STUDY TEXT START

Denim manufacturers will soon be able to get their hands on Huue’s sustainable indigo dye.
Huue, formerly known as Tinctorium, recently closed a $14.6 million Series A that will help the Berkeley, Calif.-based synthetic biotech company scale dye production, initiate commercial pilots and partner with denim producers interested in an eco-friendly alternative to traditional chemical-laden indigo.
The funding comes after the Bay Area startup last year partnered with Ginkgo Bioworks to ramp up production of bacteria-derived indigo. Huue, named one of Time’s best inventions in 2021, has also attracted attention from denim luminary Adriano Goldschmied.
The company’s new round was led by Material Impact, with participation from HSBC Asset Management’s Climate Tech VC and existing investors including SOSV’s IndieBio, iGlobe, and Nobel prize winner and CRISPR Technology inventor Jennifer Doudna and Professor Jamie Cate.
As demand for sustainability and transparency continues to rise in the fashion industry, many brands are looking to increase their use of environmentally friendly fibers, fabrics and production methods.
However, the industry has “always been challenged” with sustainably producing dyes, according to Huue. In fact, it claims textile dyeing is the second-largest global water polluter. For the past century, dyes have been made from petroleum in addition to harsh chemicals like cyanide and formaldehyde, it added.
“The world can’t wait for sustainable solutions, and consumers are starting to hold their favorite brands accountable to using eco-friendly materials in their products,” said CEO Michelle Zhu, who co-founded Huue in 2018 along with chief scientific officer Tammy Hsu.
To develop what it bills as the “world’s most” sustainable dyes, Huue employs bio-based technology that mirrors how color is produced in the natural world, thus creating sustainable dyes that are “just as effective as conventional,” but without toxic chemicals such as petroleum and its ensuing environmental impact.

STUDY TEXT END
DATA TO EXAMINE START

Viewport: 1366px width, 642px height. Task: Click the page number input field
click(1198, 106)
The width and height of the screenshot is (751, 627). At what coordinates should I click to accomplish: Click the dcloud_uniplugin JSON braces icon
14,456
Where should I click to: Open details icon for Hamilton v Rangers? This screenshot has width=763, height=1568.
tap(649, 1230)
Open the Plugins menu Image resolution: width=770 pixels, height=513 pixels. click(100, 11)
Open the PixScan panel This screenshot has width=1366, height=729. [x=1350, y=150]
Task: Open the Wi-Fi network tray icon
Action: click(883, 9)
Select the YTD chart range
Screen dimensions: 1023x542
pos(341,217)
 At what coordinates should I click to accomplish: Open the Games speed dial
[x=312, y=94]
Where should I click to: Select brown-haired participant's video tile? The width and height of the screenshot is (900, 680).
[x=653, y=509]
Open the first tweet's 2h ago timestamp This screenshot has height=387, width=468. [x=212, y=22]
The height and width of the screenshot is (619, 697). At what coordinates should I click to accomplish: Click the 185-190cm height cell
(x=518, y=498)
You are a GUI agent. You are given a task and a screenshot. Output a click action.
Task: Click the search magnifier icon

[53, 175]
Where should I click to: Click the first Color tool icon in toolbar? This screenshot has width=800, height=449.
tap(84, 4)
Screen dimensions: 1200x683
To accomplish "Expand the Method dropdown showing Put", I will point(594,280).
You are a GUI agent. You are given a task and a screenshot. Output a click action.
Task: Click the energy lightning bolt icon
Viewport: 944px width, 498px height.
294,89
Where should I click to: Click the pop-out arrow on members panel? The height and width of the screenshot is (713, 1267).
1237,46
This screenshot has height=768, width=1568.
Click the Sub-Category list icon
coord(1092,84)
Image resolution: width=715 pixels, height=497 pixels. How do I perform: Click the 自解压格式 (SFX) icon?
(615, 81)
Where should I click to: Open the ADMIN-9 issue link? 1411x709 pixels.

DATA TO EXAMINE END

**EXERCISE OBJECTIVE**
Echo the article on Huue's indigo dye funding word for word, from start to finish. The data is not needed for anything here.

**RESULT BELOW**
Denim manufacturers will soon be able to get their hands on Huue’s sustainable indigo dye.
Huue, formerly known as Tinctorium, recently closed a $14.6 million Series A that will help the Berkeley, Calif.-based synthetic biotech company scale dye production, initiate commercial pilots and partner with denim producers interested in an eco-friendly alternative to traditional chemical-laden indigo.
The funding comes after the Bay Area startup last year partnered with Ginkgo Bioworks to ramp up production of bacteria-derived indigo. Huue, named one of Time’s best inventions in 2021, has also attracted attention from denim luminary Adriano Goldschmied.
The company’s new round was led by Material Impact, with participation from HSBC Asset Management’s Climate Tech VC and existing investors including SOSV’s IndieBio, iGlobe, and Nobel prize winner and CRISPR Technology inventor Jennifer Doudna and Professor Jamie Cate.
As demand for sustainability and transparency continues to rise in the fashion industry, many brands are looking to increase their use of environmentally friendly fibers, fabrics and production methods.
However, the industry has “always been challenged” with sustainably producing dyes, according to Huue. In fact, it claims textile dyeing is the second-largest global water polluter. For the past century, dyes have been made from petroleum in addition to harsh chemicals like cyanide and formaldehyde, it added.
“The world can’t wait for sustainable solutions, and consumers are starting to hold their favorite brands accountable to using eco-friendly materials in their products,” said CEO Michelle Zhu, who co-founded Huue in 2018 along with chief scientific officer Tammy Hsu.
To develop what it bills as the “world’s most” sustainable dyes, Huue employs bio-based technology that mirrors how color is produced in the natural world, thus creating sustainable dyes that are “just as effective as conventional,” but without toxic chemicals such as petroleum and its ensuing environmental impact.